Multiple isolated graphs in one store. One graph per project, shared ontology.

BadgerDB

Context-aware in-memory store with ACID transactions. Proper graph isolation.

TriG persistence

Auto-load on startup, auto-save on shutdown. TriG preserves named graph boundaries.

SPARQL 1.1

W3C-conformant query engine. SELECT, ASK, CONSTRUCT, and all UPDATE operations.

Open-world ontology

Base + code layers. Extend with your own classes and properties — RDF is open-world.

Temporal search

“last week”, “yesterday”, “march 2026” — auto-parsed into date ranges. Smooth proximity scoring boosts recent results.

Confidence scoring

Every result ranked 0–100%. Top hit is 100%, rest proportional. LLMs instantly see which results matter.

Explain mode

Set explain: true to see per-field score breakdown.

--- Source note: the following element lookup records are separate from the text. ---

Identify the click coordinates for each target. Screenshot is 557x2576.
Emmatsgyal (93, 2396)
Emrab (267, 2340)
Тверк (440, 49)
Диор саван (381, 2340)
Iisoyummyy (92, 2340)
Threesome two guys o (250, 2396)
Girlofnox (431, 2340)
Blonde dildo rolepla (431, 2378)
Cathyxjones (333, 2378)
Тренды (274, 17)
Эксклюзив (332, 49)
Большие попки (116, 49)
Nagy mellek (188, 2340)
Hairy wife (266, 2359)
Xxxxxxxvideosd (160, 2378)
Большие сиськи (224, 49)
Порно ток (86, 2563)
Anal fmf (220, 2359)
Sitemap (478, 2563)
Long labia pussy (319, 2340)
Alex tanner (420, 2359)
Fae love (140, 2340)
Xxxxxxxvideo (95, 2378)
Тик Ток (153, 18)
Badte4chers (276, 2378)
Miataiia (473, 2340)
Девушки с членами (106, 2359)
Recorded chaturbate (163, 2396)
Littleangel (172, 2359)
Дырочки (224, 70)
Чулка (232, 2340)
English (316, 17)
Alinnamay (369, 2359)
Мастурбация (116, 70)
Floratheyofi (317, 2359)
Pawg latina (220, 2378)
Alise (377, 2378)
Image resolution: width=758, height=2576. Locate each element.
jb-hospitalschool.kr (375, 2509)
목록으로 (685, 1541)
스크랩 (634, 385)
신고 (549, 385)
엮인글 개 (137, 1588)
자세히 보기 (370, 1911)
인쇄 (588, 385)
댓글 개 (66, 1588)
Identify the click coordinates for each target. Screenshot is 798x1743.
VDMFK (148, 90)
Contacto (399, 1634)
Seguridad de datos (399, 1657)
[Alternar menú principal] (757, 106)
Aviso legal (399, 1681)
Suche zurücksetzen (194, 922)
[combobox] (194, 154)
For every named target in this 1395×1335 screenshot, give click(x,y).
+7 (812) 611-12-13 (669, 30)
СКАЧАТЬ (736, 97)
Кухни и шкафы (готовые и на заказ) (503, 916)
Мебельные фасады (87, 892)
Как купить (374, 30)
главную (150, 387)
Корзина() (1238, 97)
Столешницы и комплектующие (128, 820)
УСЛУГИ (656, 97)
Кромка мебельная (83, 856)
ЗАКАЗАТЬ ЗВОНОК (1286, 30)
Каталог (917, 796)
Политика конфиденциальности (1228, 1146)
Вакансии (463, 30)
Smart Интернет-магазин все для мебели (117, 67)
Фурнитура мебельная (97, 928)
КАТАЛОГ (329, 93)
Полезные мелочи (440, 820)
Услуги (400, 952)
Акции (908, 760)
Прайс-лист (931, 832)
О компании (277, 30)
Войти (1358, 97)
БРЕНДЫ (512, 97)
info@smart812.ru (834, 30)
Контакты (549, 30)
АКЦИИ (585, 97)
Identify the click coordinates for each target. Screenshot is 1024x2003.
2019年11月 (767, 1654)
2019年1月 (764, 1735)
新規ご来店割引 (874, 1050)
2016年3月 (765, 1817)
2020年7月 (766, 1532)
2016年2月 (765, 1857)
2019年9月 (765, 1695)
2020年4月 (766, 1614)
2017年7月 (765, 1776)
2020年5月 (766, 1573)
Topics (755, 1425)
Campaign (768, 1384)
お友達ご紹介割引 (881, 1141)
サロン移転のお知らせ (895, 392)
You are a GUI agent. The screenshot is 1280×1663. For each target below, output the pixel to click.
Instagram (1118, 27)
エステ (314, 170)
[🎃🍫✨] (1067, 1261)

Which fields matched, temporal proximity, graph-traversal path.

Live visualization

Interactive force-directed graph in the browser. Nodes colored by type, sized by connections. Refreshes on every load — always current.

Provenance tracking

hippo:confidence, hippo:provenance, hippo:source — track where knowledge came from and how certain it is.